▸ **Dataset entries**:
☆ ☆ ☆

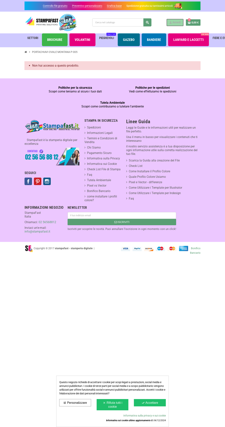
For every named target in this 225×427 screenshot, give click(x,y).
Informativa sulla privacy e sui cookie (144, 415)
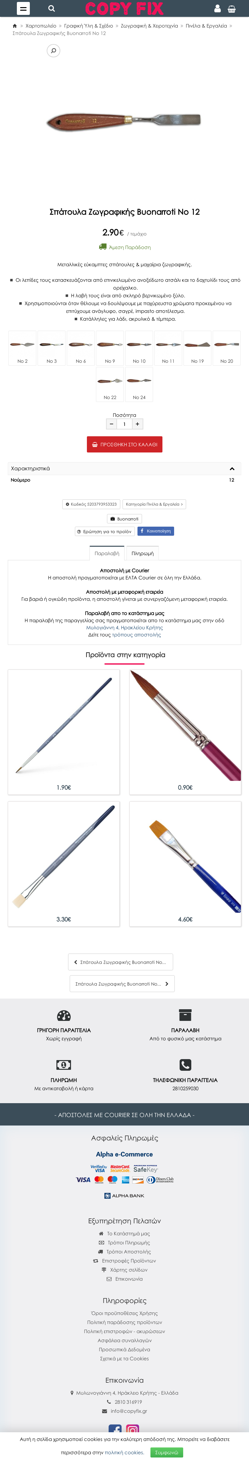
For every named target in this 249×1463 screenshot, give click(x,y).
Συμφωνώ (166, 1452)
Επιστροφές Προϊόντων (124, 1260)
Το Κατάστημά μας (124, 1233)
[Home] (15, 26)
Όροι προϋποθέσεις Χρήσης (124, 1313)
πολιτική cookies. (124, 1452)
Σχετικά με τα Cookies (124, 1358)
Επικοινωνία (129, 1279)
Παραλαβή (107, 553)
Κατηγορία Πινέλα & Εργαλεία (154, 504)
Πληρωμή (143, 553)
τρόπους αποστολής (136, 634)
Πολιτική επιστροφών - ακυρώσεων (124, 1331)
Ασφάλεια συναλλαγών (125, 1340)
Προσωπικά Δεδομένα (124, 1349)
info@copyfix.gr (124, 1411)
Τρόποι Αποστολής (124, 1251)
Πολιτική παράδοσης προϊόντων (124, 1322)
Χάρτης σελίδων (124, 1270)
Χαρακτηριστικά (30, 469)
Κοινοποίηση (156, 531)
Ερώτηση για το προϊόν (104, 531)
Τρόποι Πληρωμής (124, 1242)
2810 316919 (128, 1402)
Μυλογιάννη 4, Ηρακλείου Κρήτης (124, 627)
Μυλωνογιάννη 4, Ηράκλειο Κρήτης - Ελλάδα (127, 1393)
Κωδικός (91, 504)
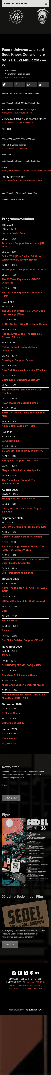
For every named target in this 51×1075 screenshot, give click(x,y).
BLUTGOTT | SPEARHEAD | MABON (22, 665)
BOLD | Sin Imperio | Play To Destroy (22, 450)
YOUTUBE (27, 988)
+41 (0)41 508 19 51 (36, 982)
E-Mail (4, 785)
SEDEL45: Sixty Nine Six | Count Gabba (24, 323)
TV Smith (7, 655)
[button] (7, 84)
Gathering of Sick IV (13, 722)
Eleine (5, 630)
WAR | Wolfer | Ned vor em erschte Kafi (24, 526)
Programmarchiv (9, 743)
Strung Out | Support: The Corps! (20, 460)
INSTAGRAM (14, 988)
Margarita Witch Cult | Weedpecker (21, 470)
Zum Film (10, 944)
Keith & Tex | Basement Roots (18, 425)
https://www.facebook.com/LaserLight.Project (22, 180)
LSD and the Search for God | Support (23, 600)
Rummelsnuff (9, 737)
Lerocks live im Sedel (14, 233)
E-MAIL (12, 985)
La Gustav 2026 (11, 440)
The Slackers (9, 620)
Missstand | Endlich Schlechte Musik (23, 684)
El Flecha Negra (11, 713)
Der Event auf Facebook (15, 77)
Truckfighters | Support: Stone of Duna (24, 269)
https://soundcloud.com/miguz (15, 148)
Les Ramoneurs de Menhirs (17, 572)
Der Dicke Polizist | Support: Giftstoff (22, 640)
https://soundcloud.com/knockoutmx (18, 122)
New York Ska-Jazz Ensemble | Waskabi (24, 369)
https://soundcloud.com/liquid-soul (17, 112)
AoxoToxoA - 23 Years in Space (19, 674)
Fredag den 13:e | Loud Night (18, 498)
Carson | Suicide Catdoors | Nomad (22, 536)
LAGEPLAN (23, 985)
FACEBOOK (35, 985)
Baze (5, 610)
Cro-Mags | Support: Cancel (17, 360)
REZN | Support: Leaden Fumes (20, 402)
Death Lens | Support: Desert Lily (21, 379)
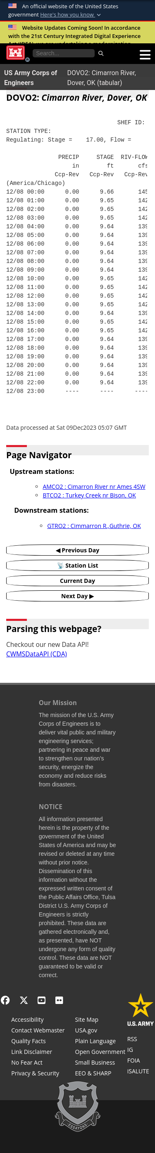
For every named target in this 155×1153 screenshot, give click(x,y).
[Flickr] (59, 1000)
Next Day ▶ (77, 596)
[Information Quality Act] (37, 1042)
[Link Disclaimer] (37, 1052)
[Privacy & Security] (37, 1074)
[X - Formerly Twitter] (23, 1000)
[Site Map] (100, 1020)
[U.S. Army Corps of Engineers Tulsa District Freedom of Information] (140, 1061)
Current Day (77, 581)
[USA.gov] (100, 1031)
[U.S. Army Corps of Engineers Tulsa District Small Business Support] (100, 1063)
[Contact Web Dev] (37, 1031)
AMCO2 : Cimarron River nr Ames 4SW (94, 486)
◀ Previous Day (78, 550)
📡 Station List (77, 565)
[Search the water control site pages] (64, 53)
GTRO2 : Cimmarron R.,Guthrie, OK (94, 526)
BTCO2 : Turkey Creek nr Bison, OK (89, 495)
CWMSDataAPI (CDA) (36, 654)
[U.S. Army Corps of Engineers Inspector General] (140, 1050)
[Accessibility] (37, 1020)
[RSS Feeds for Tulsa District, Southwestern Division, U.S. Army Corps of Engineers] (140, 1040)
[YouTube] (41, 1000)
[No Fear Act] (37, 1063)
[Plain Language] (100, 1042)
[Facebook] (5, 1000)
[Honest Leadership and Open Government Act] (100, 1052)
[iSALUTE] (140, 1072)
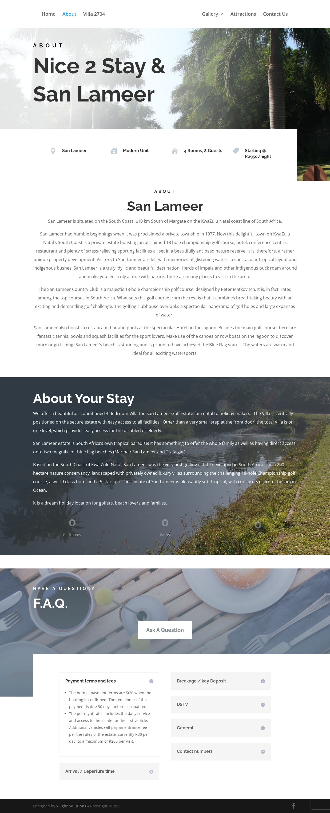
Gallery (210, 14)
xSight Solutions (71, 805)
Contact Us (275, 14)
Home (48, 14)
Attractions (243, 14)
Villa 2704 (94, 14)
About (69, 14)
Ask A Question (165, 630)
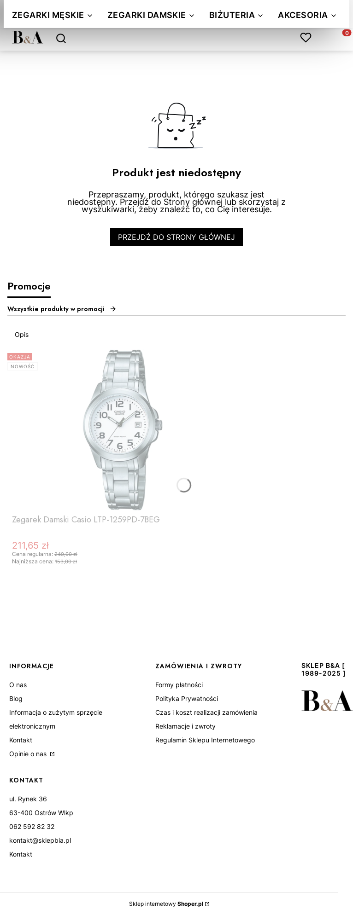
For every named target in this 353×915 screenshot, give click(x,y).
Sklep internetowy (166, 903)
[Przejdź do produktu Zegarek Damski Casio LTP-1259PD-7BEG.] (122, 429)
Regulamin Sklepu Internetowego (205, 740)
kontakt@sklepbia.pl (40, 840)
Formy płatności (179, 685)
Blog (16, 698)
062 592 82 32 (31, 826)
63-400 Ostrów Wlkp (41, 813)
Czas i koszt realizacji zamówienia (206, 712)
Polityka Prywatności (186, 698)
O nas (18, 685)
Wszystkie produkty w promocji (62, 308)
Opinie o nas (28, 754)
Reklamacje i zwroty (185, 726)
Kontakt (20, 740)
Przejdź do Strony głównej (176, 237)
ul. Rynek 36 (28, 799)
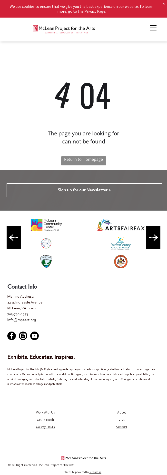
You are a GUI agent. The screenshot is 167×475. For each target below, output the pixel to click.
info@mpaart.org (21, 320)
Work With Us (45, 412)
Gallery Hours (45, 427)
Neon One (95, 472)
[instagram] (23, 336)
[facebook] (74, 327)
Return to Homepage (83, 159)
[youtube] (92, 327)
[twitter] (83, 327)
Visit (121, 420)
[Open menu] (153, 27)
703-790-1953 (17, 314)
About (121, 412)
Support (121, 427)
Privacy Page (94, 11)
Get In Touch (45, 420)
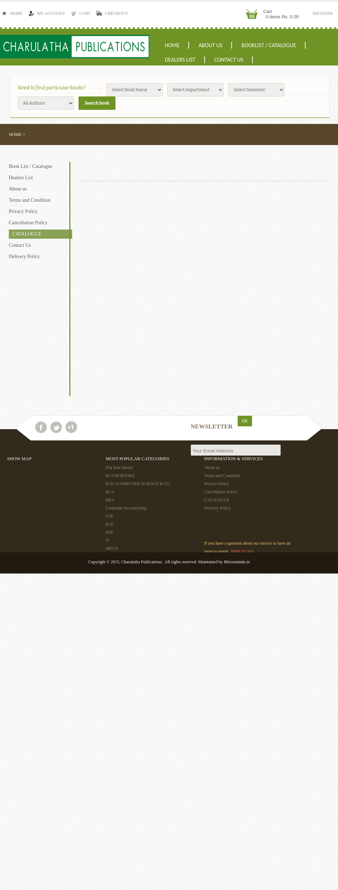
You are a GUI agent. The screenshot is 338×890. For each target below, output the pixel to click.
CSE (109, 516)
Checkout (113, 13)
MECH (112, 548)
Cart (82, 13)
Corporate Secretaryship (126, 508)
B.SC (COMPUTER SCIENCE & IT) (138, 483)
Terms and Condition (29, 200)
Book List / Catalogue (30, 166)
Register (323, 13)
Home (13, 13)
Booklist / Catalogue (269, 45)
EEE (109, 532)
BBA (110, 499)
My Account (48, 13)
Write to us (241, 551)
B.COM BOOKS (120, 475)
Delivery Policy (24, 256)
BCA (110, 491)
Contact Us (229, 59)
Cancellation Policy (28, 222)
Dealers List (180, 59)
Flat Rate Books (119, 467)
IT (107, 540)
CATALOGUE (27, 234)
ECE (110, 524)
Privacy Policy (23, 211)
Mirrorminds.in (237, 561)
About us (211, 45)
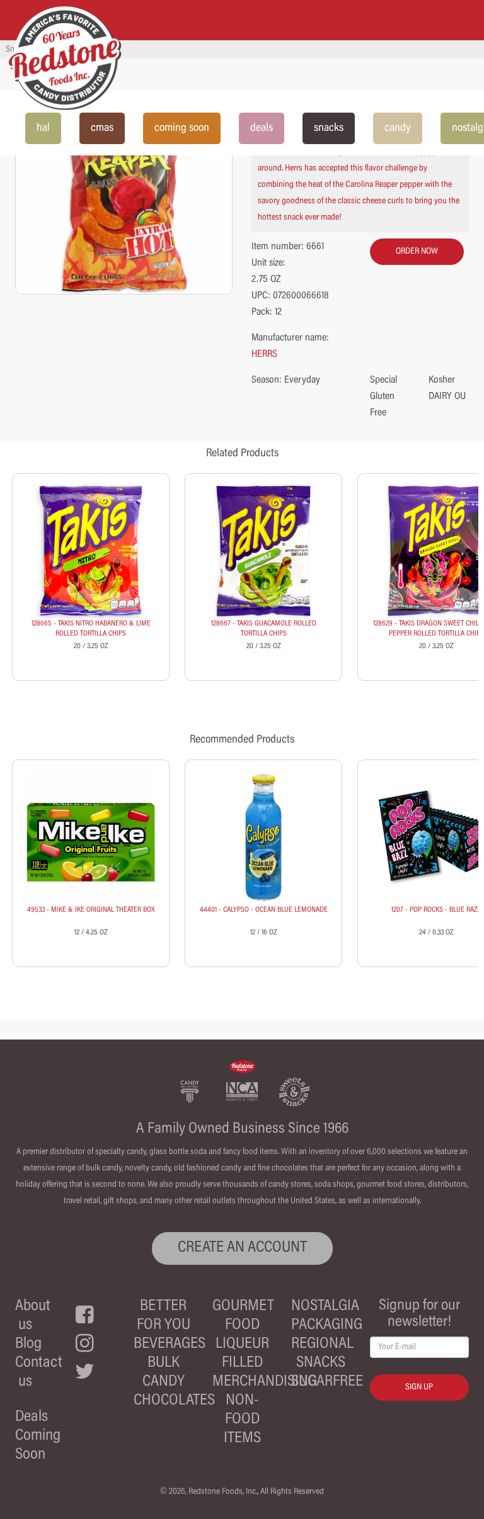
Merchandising (264, 1382)
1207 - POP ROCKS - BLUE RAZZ (436, 910)
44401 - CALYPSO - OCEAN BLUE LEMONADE (264, 910)
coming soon (181, 128)
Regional (322, 1344)
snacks (328, 128)
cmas (102, 128)
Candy (163, 1382)
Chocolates (174, 1401)
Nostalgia (325, 1306)
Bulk (163, 1363)
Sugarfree (327, 1382)
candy (397, 128)
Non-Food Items (242, 1420)
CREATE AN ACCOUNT (242, 1248)
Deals (31, 1417)
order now (417, 251)
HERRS (264, 354)
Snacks (320, 1363)
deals (261, 128)
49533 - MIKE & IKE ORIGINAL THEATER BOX (91, 910)
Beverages (169, 1344)
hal (43, 128)
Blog (28, 1344)
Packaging (326, 1325)
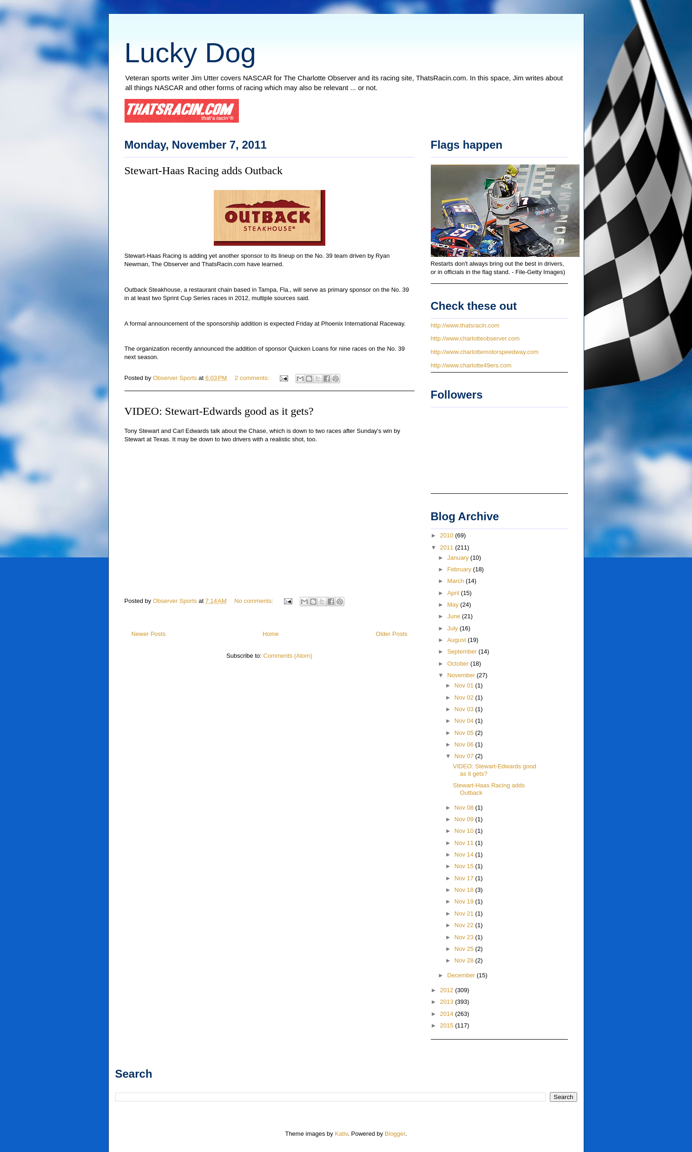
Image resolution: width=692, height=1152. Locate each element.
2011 (447, 547)
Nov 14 (465, 854)
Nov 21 (465, 913)
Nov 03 (465, 709)
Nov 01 (465, 685)
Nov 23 (465, 937)
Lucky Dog (190, 52)
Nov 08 (465, 807)
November (462, 675)
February (460, 569)
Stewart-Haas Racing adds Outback (204, 170)
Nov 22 (465, 925)
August (457, 639)
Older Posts (392, 633)
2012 (447, 990)
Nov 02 (465, 697)
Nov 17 (465, 878)
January (458, 557)
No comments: (254, 600)
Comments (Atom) (288, 655)
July (453, 628)
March (456, 580)
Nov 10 (465, 830)
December (462, 975)
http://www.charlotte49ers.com (471, 365)
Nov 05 (465, 732)
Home (271, 633)
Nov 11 (465, 842)
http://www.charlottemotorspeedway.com (485, 351)
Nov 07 (465, 756)
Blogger (395, 1133)
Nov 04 (465, 720)
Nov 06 (465, 744)
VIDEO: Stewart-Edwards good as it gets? (219, 411)
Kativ (341, 1133)
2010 (447, 535)
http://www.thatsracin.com (465, 325)
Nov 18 (465, 889)
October (458, 663)
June (454, 616)
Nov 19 (465, 901)
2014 (447, 1013)
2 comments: (253, 377)
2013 (447, 1001)
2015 (447, 1025)
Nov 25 (465, 948)
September (462, 651)
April (454, 592)
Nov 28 (465, 960)
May (453, 604)
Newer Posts (149, 633)
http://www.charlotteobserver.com (475, 338)
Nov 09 (465, 819)
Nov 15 (465, 866)
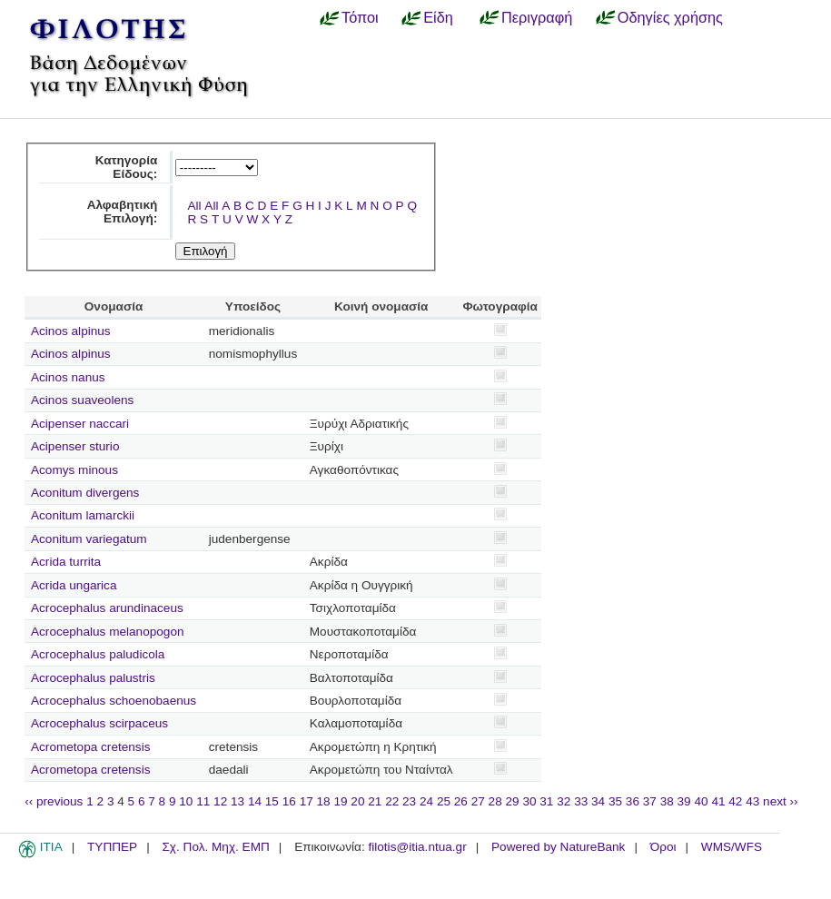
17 (306, 801)
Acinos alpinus (71, 331)
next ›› (780, 801)
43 (752, 801)
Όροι (663, 847)
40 (700, 801)
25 (443, 801)
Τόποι (360, 17)
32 (563, 801)
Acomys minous (74, 470)
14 (255, 801)
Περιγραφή (536, 17)
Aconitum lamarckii (82, 515)
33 (581, 801)
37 (650, 801)
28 (495, 801)
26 (461, 801)
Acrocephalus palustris (93, 678)
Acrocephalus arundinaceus (107, 608)
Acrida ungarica (73, 585)
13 (237, 801)
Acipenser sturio (75, 446)
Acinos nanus (68, 377)
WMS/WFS (731, 847)
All (194, 205)
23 (409, 801)
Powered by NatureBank (558, 847)
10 (186, 801)
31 (546, 801)
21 (374, 801)
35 (615, 801)
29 (512, 801)
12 (220, 801)
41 (718, 801)
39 (684, 801)
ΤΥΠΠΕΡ (112, 847)
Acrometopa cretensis (90, 747)
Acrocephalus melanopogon (107, 631)
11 (203, 801)
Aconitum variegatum (89, 539)
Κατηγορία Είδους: (126, 167)
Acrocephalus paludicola (97, 654)
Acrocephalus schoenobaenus (113, 700)
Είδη (438, 17)
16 (289, 801)
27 (478, 801)
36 (632, 801)
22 (392, 801)
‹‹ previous (54, 801)
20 (357, 801)
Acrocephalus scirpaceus (99, 723)
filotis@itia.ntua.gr (417, 847)
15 (272, 801)
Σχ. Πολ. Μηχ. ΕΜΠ (215, 847)
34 (598, 801)
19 (340, 801)
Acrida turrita (66, 561)
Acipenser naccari (80, 423)
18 (324, 801)
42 (735, 801)
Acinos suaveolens (82, 400)
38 (667, 801)
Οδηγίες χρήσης (670, 17)
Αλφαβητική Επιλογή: (122, 211)
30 (529, 801)
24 (426, 801)
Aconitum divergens (85, 492)
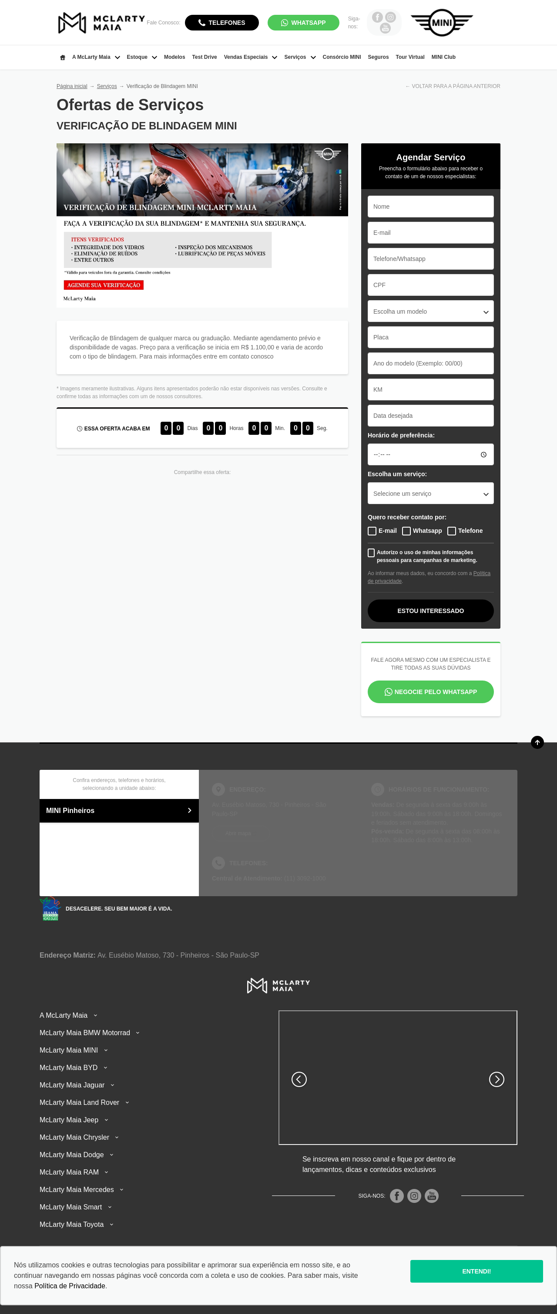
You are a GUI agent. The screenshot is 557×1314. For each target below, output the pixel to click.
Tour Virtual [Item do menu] (410, 57)
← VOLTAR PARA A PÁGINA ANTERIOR (452, 86)
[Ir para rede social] (377, 16)
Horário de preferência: (401, 435)
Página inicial (72, 86)
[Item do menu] (62, 57)
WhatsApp (309, 22)
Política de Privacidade (69, 1286)
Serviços (107, 86)
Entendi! (476, 1271)
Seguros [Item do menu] (378, 57)
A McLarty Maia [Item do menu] (96, 57)
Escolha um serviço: (397, 474)
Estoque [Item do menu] (142, 57)
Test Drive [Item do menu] (204, 57)
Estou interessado (430, 610)
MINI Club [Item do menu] (444, 57)
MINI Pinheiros (119, 810)
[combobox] (431, 311)
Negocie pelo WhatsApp (436, 691)
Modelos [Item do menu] (174, 57)
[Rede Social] (397, 1196)
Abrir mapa (238, 833)
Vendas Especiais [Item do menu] (251, 57)
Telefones (227, 22)
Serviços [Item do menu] (299, 57)
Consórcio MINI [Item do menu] (342, 57)
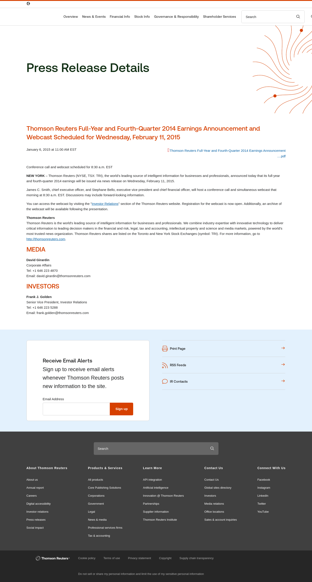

☆ ☆ ☆

▸ **WHAT YOU SHOULD DO**: Write out the material from its first line through the line containing "Eleine (5, 630)", including both ends, and leave the pictures out.

▸ **OUTPUT**:
For every named target in this 225×427 screenshot, give click(x,y).
Informativa sulla privacy e sui cookie (144, 415)
For every named target in this 249×1463 screenshot, give click(x,y).
Συμφωνώ (166, 1452)
Επιστροφές Προϊόντων (124, 1260)
Το Κατάστημά μας (124, 1233)
[Home] (15, 26)
Όροι προϋποθέσεις Χρήσης (124, 1313)
πολιτική cookies. (124, 1452)
Σχετικά με τα Cookies (124, 1358)
Επικοινωνία (129, 1279)
Παραλαβή (107, 553)
Κατηγορία Πινέλα & Εργαλεία (154, 504)
Πληρωμή (143, 553)
τρόπους αποστολής (136, 634)
Πολιτική επιστροφών - ακυρώσεων (124, 1331)
Ασφάλεια συναλλαγών (125, 1340)
Προσωπικά Δεδομένα (124, 1349)
info@copyfix.gr (124, 1411)
Τρόποι Αποστολής (124, 1251)
Πολιτική παράδοσης προϊόντων (124, 1322)
Χάρτης σελίδων (124, 1270)
Χαρακτηριστικά (30, 469)
Κοινοποίηση (156, 531)
Ερώτηση για το προϊόν (104, 531)
Τρόποι Πληρωμής (124, 1242)
2810 316919 (128, 1402)
Μυλογιάννη 4, Ηρακλείου Κρήτης (124, 627)
Μυλωνογιάννη 4, Ηράκλειο Κρήτης - Ελλάδα (127, 1393)
Κωδικός (91, 504)
For every named target in this 51×1075 screenshot, give click(x,y).
BLUTGOTT | SPEARHEAD | MABON (22, 665)
BOLD | Sin Imperio | Play To Destroy (22, 450)
YOUTUBE (27, 988)
+41 (0)41 508 19 51 (36, 982)
E-Mail (4, 785)
SEDEL45: Sixty Nine Six | Count Gabba (24, 323)
TV Smith (7, 655)
[button] (7, 84)
Gathering of Sick IV (13, 722)
Eleine (5, 630)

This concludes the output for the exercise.